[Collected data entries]
-----
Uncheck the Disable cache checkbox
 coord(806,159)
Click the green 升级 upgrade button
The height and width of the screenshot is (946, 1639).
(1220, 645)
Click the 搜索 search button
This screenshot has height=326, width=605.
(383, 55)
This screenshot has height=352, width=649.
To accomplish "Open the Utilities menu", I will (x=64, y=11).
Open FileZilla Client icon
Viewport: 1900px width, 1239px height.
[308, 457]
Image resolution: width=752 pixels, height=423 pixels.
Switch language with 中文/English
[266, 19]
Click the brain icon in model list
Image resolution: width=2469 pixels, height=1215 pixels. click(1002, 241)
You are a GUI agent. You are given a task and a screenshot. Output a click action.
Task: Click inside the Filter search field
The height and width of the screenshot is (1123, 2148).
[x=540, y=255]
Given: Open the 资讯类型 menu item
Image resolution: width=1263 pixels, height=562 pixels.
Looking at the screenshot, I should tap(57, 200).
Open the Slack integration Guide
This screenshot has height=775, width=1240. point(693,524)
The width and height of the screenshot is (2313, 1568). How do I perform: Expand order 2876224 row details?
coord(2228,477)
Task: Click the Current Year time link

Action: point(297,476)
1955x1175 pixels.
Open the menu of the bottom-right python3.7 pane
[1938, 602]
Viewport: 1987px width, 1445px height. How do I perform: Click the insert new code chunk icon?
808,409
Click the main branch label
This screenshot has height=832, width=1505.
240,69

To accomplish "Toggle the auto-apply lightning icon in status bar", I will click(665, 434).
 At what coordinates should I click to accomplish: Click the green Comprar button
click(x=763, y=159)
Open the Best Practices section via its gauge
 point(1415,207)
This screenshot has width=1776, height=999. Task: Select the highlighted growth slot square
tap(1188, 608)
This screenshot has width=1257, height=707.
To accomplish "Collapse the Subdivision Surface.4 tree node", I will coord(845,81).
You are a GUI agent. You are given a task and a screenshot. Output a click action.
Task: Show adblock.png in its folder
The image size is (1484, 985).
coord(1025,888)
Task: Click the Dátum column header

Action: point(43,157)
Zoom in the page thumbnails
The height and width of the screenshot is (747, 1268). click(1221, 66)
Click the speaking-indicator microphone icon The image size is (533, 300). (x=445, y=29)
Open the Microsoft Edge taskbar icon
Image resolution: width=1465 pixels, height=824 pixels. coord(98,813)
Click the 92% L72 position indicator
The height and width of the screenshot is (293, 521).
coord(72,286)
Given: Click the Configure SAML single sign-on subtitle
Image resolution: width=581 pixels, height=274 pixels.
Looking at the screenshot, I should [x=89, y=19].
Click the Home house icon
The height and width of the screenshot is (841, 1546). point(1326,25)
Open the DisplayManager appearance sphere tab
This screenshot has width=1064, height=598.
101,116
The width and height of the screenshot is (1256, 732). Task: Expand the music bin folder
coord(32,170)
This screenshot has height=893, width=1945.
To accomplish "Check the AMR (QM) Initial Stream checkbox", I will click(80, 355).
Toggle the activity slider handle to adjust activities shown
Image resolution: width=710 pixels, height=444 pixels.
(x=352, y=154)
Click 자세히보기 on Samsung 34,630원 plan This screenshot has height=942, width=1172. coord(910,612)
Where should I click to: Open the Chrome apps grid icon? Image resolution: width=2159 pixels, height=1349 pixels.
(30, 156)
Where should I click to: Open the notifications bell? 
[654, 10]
-----
* _Task brief_
All of the records above must be reproduced exactly.

* _Answer_
Uncheck the Disable cache checkbox
 coord(806,159)
Click the green 升级 upgrade button
The height and width of the screenshot is (946, 1639).
(1220, 645)
Click the 搜索 search button
This screenshot has height=326, width=605.
(383, 55)
This screenshot has height=352, width=649.
To accomplish "Open the Utilities menu", I will (x=64, y=11).
Open FileZilla Client icon
Viewport: 1900px width, 1239px height.
[308, 457]
Image resolution: width=752 pixels, height=423 pixels.
Switch language with 中文/English
[266, 19]
Click the brain icon in model list
Image resolution: width=2469 pixels, height=1215 pixels. click(1002, 241)
You are a GUI agent. You are given a task and a screenshot. Output a click action.
Task: Click inside the Filter search field
The height and width of the screenshot is (1123, 2148).
[x=540, y=255]
Given: Open the 资讯类型 menu item
Image resolution: width=1263 pixels, height=562 pixels.
Looking at the screenshot, I should tap(57, 200).
Open the Slack integration Guide
This screenshot has height=775, width=1240. point(693,524)
The width and height of the screenshot is (2313, 1568). How do I perform: Expand order 2876224 row details?
coord(2228,477)
Task: Click the Current Year time link

Action: point(297,476)
1955x1175 pixels.
Open the menu of the bottom-right python3.7 pane
[1938, 602]
Viewport: 1987px width, 1445px height. How do I perform: Click the insert new code chunk icon?
808,409
Click the main branch label
This screenshot has height=832, width=1505.
240,69

To accomplish "Toggle the auto-apply lightning icon in status bar", I will click(665, 434).
 At what coordinates should I click to accomplish: Click the green Comprar button
click(x=763, y=159)
Open the Best Practices section via its gauge
 point(1415,207)
This screenshot has width=1776, height=999. Task: Select the highlighted growth slot square
tap(1188, 608)
This screenshot has width=1257, height=707.
To accomplish "Collapse the Subdivision Surface.4 tree node", I will coord(845,81).
You are a GUI agent. You are given a task and a screenshot. Output a click action.
Task: Show adblock.png in its folder
The image size is (1484, 985).
coord(1025,888)
Task: Click the Dátum column header

Action: point(43,157)
Zoom in the page thumbnails
The height and width of the screenshot is (747, 1268). click(1221, 66)
Click the speaking-indicator microphone icon The image size is (533, 300). (x=445, y=29)
Open the Microsoft Edge taskbar icon
Image resolution: width=1465 pixels, height=824 pixels. coord(98,813)
Click the 92% L72 position indicator
The height and width of the screenshot is (293, 521).
coord(72,286)
Given: Click the Configure SAML single sign-on subtitle
Image resolution: width=581 pixels, height=274 pixels.
Looking at the screenshot, I should [x=89, y=19].
Click the Home house icon
The height and width of the screenshot is (841, 1546). point(1326,25)
Open the DisplayManager appearance sphere tab
This screenshot has width=1064, height=598.
101,116
The width and height of the screenshot is (1256, 732). Task: Expand the music bin folder
coord(32,170)
This screenshot has height=893, width=1945.
To accomplish "Check the AMR (QM) Initial Stream checkbox", I will click(80, 355).
Toggle the activity slider handle to adjust activities shown
Image resolution: width=710 pixels, height=444 pixels.
(x=352, y=154)
Click 자세히보기 on Samsung 34,630원 plan This screenshot has height=942, width=1172. coord(910,612)
Where should I click to: Open the Chrome apps grid icon? Image resolution: width=2159 pixels, height=1349 pixels.
(30, 156)
Where should I click to: Open the notifications bell? 
[654, 10]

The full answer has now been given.